Thanks for any advice, it's not the end of the world if i lose them, it's just annoying enough to research all the options ;-)


----------



## matt (Jan 12, 2010)

Do not open a leased receiver.

If you wanted to repair an owned receiver later down the road, keep in mind that the internals (and even the housings) are different between the -x00 models, and you can't swap stuff between them.


----------



## ThomasM (Jul 20, 2007)

If they send you another R15-100 I'd say go for it. But if you get any other model DON'T DO IT! The 3-digit number signifies the manufacturer of the device, and manufacturers are only required to meet the specifications DirecTV supplies them so they work correctly with the service. That's why the cabinets are different and so are some of the internal components.

The only leased boxes I ever got from DirecTV that had the "anti-tamper" piece of tape on the back were brand new ones. The "reconditioned" units had their tamper tape removed when they were "fixed", apparently.


----------



## zurn (Aug 13, 2010)

Ah, forget it. The old one still has a seal so i'm not going to risk it. The new one is a R16-500. Is that one any more reliable? 

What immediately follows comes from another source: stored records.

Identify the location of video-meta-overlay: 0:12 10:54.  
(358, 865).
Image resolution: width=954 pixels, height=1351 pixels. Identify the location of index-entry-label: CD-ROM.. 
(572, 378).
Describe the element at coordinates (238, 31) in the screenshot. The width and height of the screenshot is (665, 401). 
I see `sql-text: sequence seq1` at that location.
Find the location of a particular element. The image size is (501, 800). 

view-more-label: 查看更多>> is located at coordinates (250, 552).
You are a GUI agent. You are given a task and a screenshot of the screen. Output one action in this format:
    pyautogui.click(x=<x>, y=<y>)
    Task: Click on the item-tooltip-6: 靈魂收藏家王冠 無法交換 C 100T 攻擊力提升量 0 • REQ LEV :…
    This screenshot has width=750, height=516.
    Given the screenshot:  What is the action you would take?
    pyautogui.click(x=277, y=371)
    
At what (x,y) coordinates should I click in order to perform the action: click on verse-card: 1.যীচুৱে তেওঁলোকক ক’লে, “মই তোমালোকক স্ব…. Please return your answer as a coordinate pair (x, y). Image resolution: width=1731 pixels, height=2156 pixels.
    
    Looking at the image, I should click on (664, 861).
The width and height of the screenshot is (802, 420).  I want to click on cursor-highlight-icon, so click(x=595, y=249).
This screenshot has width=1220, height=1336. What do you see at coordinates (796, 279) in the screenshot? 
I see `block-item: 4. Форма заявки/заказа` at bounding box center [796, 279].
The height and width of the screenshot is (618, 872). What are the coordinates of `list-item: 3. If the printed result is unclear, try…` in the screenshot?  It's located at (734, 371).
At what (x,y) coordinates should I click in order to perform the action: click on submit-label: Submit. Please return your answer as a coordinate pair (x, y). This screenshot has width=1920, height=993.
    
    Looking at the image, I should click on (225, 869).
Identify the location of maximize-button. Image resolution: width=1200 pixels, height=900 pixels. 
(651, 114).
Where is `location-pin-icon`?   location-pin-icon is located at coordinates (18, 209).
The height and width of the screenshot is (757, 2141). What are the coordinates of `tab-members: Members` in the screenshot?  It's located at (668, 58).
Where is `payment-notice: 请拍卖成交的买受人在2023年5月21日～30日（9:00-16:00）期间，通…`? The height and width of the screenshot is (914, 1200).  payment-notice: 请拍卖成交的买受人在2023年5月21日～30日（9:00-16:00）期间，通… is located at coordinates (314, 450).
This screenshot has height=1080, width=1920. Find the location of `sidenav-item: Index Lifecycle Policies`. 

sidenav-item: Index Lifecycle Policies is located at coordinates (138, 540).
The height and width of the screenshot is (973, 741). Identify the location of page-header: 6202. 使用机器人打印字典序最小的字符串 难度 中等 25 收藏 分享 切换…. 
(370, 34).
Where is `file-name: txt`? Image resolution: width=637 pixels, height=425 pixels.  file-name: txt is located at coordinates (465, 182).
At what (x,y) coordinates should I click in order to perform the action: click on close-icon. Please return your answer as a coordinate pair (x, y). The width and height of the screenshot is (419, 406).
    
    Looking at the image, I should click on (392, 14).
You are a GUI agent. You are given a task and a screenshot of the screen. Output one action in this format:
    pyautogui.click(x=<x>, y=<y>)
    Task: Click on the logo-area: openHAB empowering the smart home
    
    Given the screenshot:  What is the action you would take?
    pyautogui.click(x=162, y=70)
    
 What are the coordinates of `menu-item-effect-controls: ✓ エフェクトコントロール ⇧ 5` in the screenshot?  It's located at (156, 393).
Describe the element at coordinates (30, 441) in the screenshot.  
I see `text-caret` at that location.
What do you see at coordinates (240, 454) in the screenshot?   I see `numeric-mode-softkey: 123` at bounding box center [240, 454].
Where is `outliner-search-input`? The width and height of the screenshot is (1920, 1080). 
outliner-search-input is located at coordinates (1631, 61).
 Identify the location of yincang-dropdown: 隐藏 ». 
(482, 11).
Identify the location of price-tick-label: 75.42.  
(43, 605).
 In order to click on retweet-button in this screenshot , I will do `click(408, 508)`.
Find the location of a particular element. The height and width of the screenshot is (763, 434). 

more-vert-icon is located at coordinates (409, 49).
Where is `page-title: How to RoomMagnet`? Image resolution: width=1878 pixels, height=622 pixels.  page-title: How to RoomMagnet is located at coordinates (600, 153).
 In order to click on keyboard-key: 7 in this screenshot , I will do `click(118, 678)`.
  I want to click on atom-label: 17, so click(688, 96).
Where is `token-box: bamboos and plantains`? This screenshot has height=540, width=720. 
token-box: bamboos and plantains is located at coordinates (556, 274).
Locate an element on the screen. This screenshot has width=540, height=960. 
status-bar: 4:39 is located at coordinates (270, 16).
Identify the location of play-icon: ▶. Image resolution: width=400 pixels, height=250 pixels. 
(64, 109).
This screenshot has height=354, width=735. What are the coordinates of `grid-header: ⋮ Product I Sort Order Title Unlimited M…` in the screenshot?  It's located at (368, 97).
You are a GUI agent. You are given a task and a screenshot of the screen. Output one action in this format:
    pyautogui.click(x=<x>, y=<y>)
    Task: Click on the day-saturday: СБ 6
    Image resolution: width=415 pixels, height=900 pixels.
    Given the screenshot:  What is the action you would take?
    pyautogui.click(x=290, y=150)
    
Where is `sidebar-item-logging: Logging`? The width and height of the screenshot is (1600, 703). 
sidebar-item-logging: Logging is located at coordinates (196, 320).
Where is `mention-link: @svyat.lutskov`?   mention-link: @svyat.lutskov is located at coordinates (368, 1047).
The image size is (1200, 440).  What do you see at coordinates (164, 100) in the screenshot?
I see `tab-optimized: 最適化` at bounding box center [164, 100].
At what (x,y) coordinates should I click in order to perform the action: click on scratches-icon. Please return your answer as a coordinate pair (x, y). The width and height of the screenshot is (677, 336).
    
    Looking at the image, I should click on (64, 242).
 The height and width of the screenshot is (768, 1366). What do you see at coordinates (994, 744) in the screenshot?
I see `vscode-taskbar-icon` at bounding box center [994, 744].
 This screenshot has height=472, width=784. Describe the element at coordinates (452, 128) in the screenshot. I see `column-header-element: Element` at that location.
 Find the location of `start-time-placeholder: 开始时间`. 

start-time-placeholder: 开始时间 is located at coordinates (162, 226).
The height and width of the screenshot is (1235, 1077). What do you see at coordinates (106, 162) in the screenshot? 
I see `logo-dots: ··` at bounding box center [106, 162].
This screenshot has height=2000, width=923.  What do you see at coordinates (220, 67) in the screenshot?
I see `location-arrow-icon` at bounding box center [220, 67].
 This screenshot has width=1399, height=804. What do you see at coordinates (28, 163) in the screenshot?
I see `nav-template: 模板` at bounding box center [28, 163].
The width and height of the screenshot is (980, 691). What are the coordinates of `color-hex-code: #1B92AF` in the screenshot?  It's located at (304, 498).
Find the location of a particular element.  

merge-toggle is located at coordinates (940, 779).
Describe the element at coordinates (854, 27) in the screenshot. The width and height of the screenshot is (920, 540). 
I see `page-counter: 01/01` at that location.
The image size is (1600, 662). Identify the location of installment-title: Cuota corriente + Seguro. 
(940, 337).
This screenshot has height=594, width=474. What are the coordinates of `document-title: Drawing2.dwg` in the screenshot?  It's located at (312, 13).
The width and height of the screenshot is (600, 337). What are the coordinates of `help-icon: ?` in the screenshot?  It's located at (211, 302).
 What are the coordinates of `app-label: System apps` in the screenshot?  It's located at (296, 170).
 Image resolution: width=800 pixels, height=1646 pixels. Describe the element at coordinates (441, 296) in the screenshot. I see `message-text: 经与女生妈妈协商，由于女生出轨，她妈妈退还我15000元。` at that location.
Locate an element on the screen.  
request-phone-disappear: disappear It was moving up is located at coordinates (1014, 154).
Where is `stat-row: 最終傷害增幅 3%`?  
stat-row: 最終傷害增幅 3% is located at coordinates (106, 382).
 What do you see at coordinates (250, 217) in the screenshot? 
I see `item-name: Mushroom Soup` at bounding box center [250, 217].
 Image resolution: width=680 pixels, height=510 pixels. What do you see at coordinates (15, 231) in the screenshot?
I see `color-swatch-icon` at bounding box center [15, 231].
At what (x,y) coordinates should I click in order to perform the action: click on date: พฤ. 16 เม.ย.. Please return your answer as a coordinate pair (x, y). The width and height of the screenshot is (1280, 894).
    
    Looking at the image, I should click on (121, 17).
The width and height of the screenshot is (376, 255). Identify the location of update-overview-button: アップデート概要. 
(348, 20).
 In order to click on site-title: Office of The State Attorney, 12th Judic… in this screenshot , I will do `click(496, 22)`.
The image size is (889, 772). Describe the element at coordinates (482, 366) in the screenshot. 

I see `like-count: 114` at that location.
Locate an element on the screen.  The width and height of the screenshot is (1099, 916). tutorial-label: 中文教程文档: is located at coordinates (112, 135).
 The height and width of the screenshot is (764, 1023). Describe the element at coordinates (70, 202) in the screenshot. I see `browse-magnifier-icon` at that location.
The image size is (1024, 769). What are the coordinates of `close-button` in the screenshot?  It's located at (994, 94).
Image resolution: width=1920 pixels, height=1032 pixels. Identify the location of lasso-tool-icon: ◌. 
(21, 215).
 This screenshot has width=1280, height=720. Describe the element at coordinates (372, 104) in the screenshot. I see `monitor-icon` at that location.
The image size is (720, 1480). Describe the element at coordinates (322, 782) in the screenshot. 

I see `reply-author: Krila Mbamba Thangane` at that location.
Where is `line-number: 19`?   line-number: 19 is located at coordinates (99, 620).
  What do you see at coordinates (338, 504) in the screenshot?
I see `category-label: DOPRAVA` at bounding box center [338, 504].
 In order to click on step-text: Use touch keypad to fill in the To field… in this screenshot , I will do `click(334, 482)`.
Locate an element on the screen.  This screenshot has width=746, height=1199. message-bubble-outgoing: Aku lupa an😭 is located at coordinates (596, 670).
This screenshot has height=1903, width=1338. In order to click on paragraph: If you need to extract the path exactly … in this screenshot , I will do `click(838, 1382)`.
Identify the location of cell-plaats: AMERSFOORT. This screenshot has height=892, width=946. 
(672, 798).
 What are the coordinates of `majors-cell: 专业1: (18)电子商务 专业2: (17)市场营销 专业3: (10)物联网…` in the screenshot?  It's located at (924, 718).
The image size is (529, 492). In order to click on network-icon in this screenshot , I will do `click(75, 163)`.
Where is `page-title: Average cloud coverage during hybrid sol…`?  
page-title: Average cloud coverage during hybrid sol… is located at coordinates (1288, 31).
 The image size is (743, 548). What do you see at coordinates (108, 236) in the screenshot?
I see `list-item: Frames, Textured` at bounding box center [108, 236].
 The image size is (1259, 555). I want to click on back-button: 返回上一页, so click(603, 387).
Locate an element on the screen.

(though it really might not have the old hardware's fault--i think it just overheated.)


----------



## Stuart Sweet (Jun 19, 2006)

I think R16s are pretty solid, and I think they ought to last as long as you might need. And, :welcome_s to DBSTalk!


----------



## zurn (Aug 13, 2010)

Thanks for the welcome and advice. I think i need to find a way to ventilate my cabinet, more than anything. I can't believe my 15-year old audio receiver has held up so long...


----------